The legislation contains several provisions of concern to convenience retailers that redeem SNAP benefits.

January 29, 2014

WASHINGTON – Late Monday night, negotiators in the U.S. Senate and House of Representatives reached an agreement on a new Farm Bill that would, among other things, impose additional obligations on retailers that redeem Supplemental Nutrition Assistance Program (SNAP) benefits. These provisions, however, are far more manageable for convenience stores than language that was originally contained in the Senate Farm Bill. For this reason, NACS supports the compromise agreement.

The compromise agreement — which still must be approved by the full House and Senate and signed by President Obama before it becomes law — would impose the following additional obligations on SNAP retailers:

1. It will require them to implement point-of-sale technology systems that will not redeem SNAP benefits for the purchase of ineligible items, and will further preclude cashiers from manually overriding this prohibition. A majority of convenience store operators already have such systems in place. For those that do not, they will eventually need to upgrade their systems, although this provision does not become effective until the Department of Agriculture issues regulations implementing it.  This is likely to take at least several months.

2. The compromise agreement requires SNAP retailers to stock at least seven different items in each of the four “staple food” categories. (Current law requires only three items in each category.)

3. The compromise requires SNAP retailers to stock at least one “perishable” food item in at least three of the four staple food categories. (Current law requires perishable items in only two of the staple food categories.)

NACS supports the compromise agreement because it represents a dramatic improvement for the convenience store industry compared with earlier iterations of the Farm Bill. In the last Congress, the Senate and the House Agriculture Committee passed Farm Bills (which never became law) that would have precluded any retailer from redeeming SNAP benefits if 45% or more of their sales were from alcohol, hot food, or tobacco products. This would have virtually eliminated convenience stores from the SNAP program. In the current Congress, the Senate passed a revised Farm Bill that would have granted the Department of Agriculture the authority to impose similarly restrictive rules on the convenience store industry. 

NACS has spent almost two years educating members of Congress on the important role that convenience stores play in the SNAP program, particularly for financially challenged Americans who live in rural and deep urban environments. Largely because of these efforts, the compromise agreement unveiled Monday night will enable convenience stores to continue playing this crucial role in the SNAP program.

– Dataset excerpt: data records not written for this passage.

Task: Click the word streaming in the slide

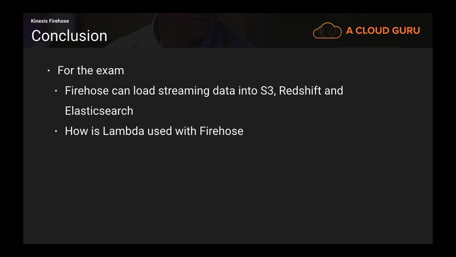Action: pyautogui.click(x=184, y=91)
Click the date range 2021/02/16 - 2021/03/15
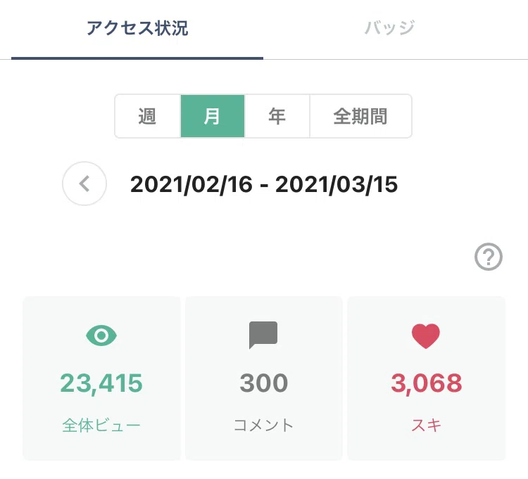 point(264,184)
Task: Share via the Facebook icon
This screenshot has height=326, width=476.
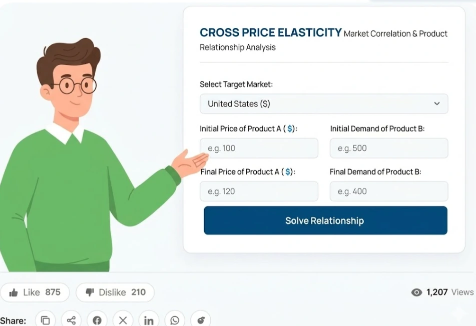Action: [97, 320]
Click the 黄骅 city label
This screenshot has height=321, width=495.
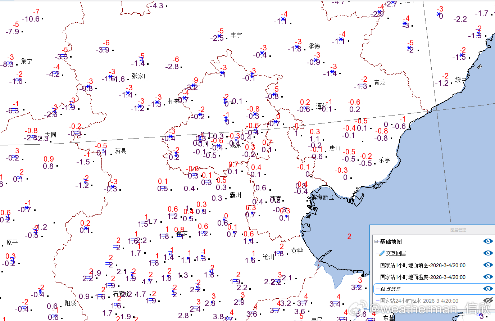(298, 251)
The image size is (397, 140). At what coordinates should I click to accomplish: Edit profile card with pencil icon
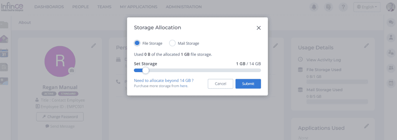pyautogui.click(x=94, y=46)
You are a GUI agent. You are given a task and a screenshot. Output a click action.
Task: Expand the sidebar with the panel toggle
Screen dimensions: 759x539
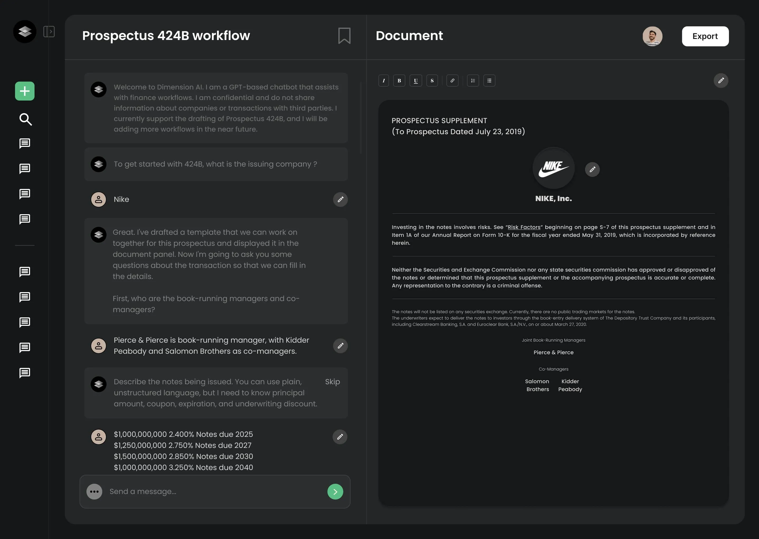tap(49, 31)
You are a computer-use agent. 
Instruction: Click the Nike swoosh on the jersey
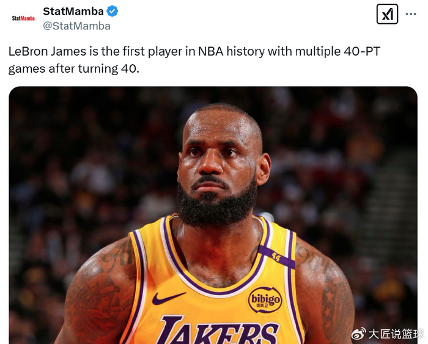point(168,298)
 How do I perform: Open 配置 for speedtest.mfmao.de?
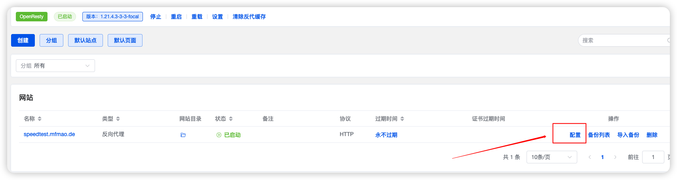point(575,135)
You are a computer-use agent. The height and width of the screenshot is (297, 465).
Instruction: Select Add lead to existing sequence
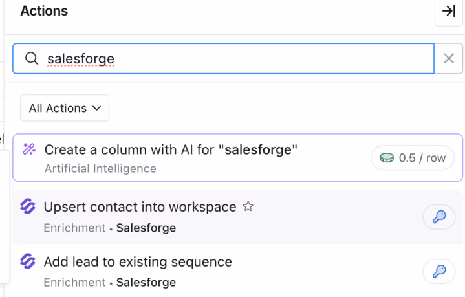click(x=138, y=262)
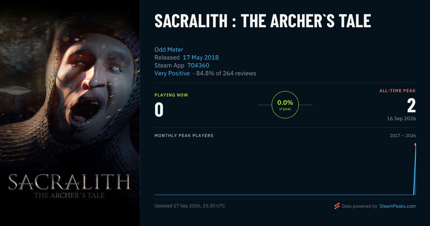Click the 17 May 2018 release date
The height and width of the screenshot is (226, 430).
pos(201,57)
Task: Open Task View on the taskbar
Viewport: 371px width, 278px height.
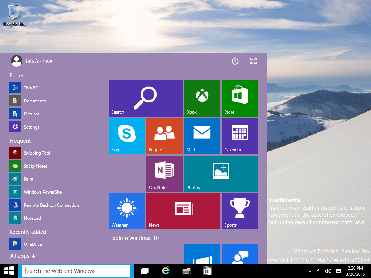Action: (x=145, y=271)
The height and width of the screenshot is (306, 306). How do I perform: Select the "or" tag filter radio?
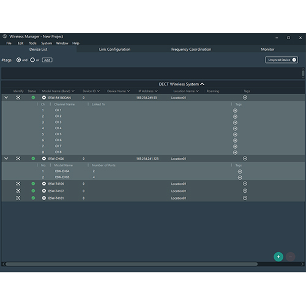click(32, 60)
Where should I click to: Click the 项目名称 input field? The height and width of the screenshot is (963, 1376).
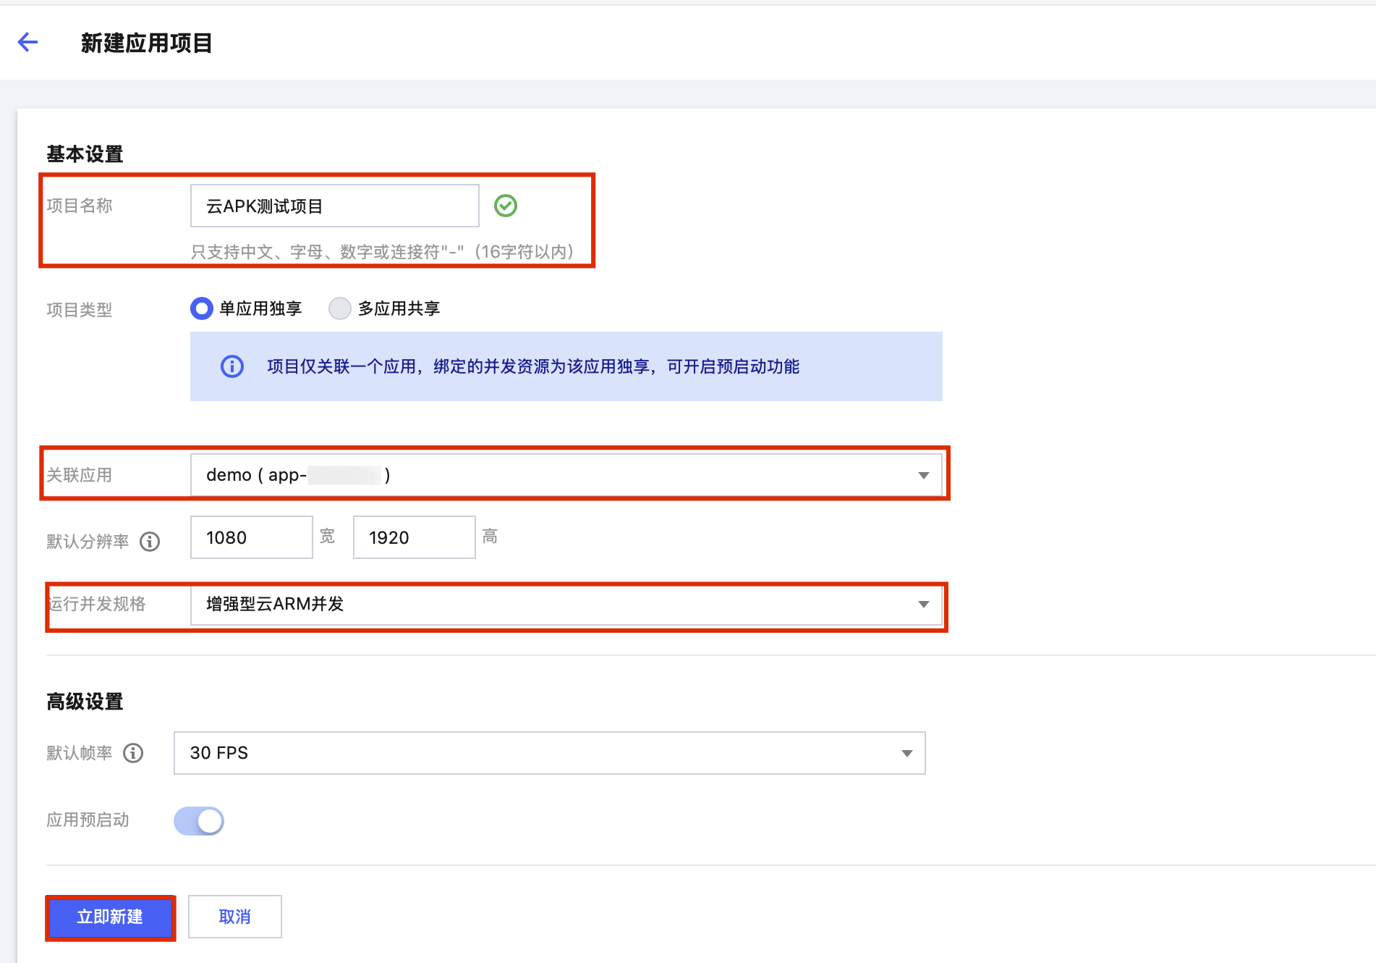pyautogui.click(x=334, y=206)
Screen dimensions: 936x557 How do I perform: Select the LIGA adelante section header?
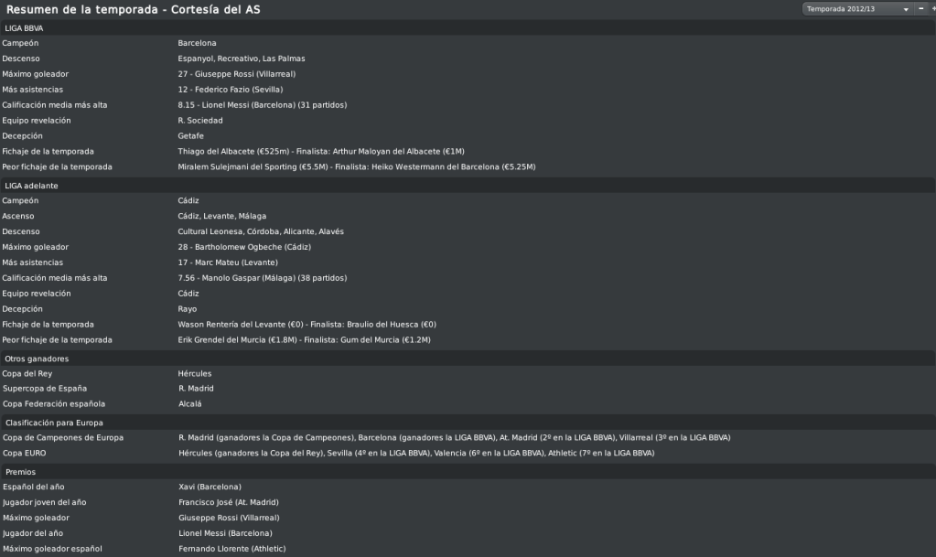[468, 186]
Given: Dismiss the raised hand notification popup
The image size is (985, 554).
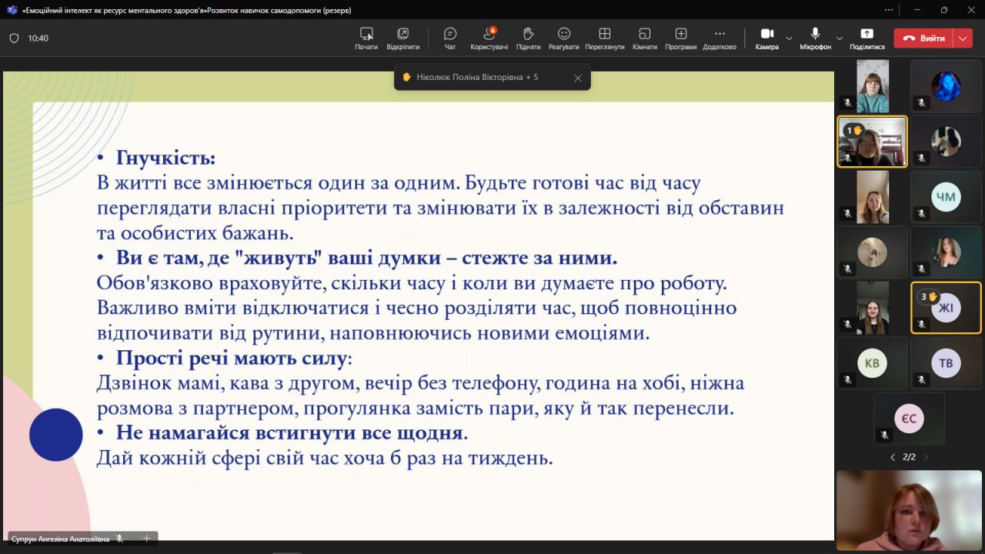Looking at the screenshot, I should [578, 78].
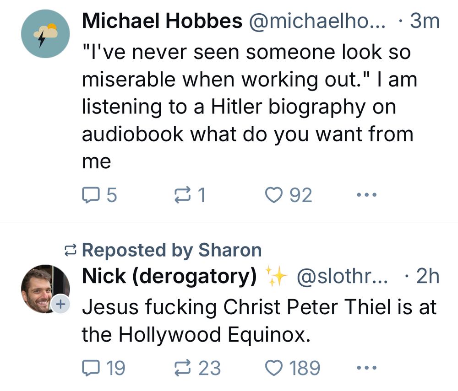This screenshot has height=391, width=458.
Task: Open the 2h timestamp on Nick's post
Action: pyautogui.click(x=427, y=276)

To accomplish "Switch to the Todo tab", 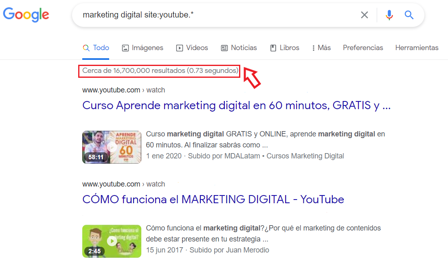I will click(x=96, y=48).
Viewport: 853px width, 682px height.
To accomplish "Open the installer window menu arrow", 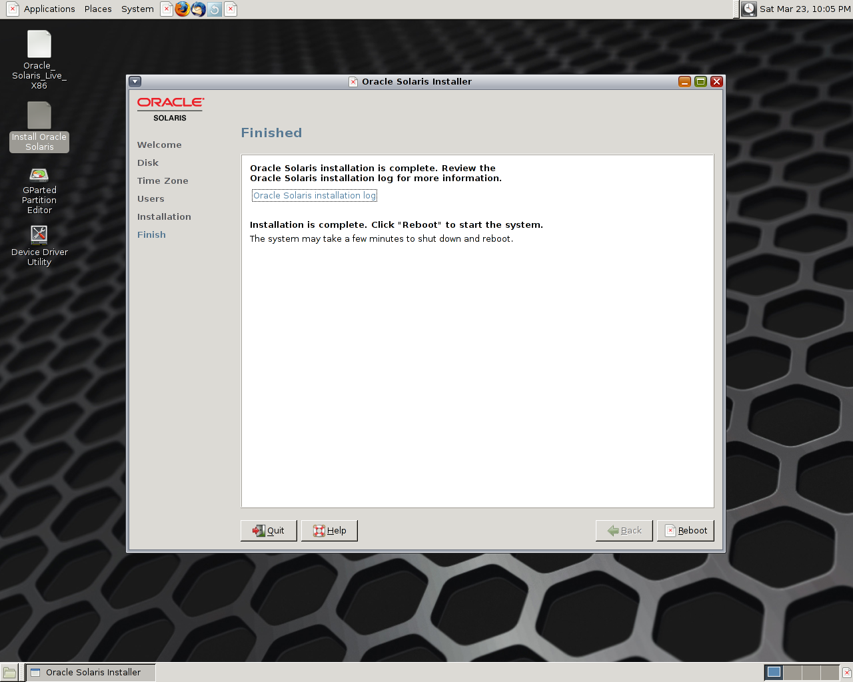I will 135,82.
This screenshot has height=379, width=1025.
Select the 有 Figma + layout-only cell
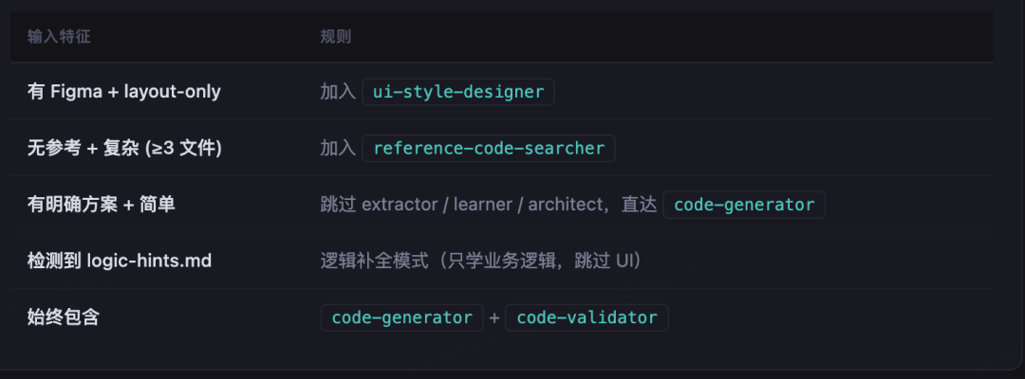point(124,92)
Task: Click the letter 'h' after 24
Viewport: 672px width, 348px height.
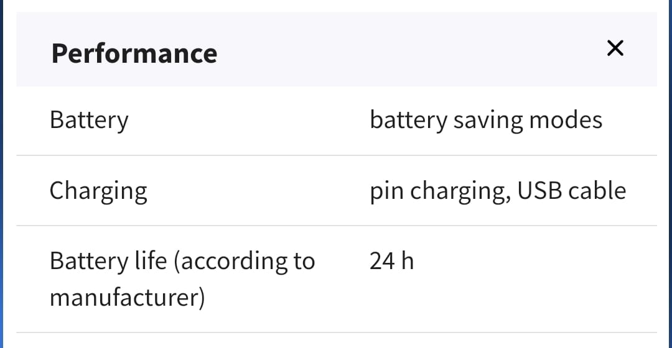Action: (x=407, y=261)
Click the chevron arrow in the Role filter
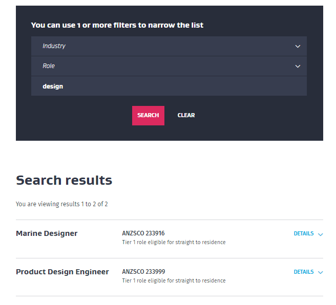 click(x=298, y=66)
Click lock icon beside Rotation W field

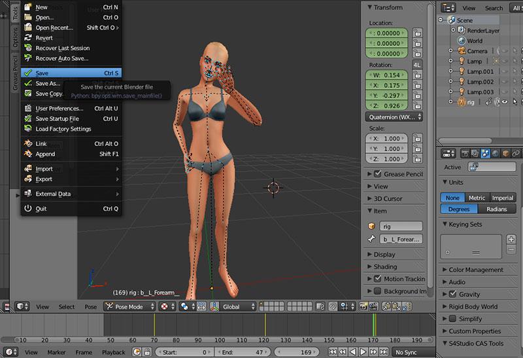tap(416, 75)
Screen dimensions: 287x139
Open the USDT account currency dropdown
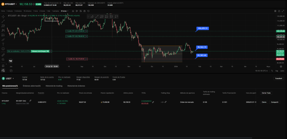[10, 78]
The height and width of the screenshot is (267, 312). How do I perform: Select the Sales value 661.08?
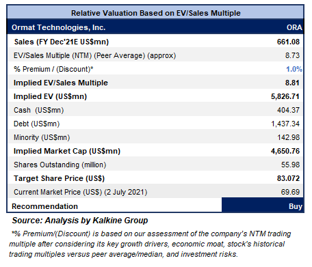click(288, 42)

The nearly 1,000-page compromise Farm Bill cuts overall SNAP funding by more than $8 billion, while eliminating or consolidating dozens of agriculture subsidy programs. It also for the first time establishes pilot programs to encourage SNAP recipients to seek jobs and bars the government from spending money to recruit new beneficiaries or to advertise the SNAP program on television, radio, and billboards.

The House is expected to pass the compromise agreement on Wednesday, with the Senate to follow suit in the next three weeks. The bill will likely become law before the end of February.

NACS will continue to follow the Farm Bill as it moves forward, and will provide a comprehensive analysis of any remaining regulatory issues once it becomes law.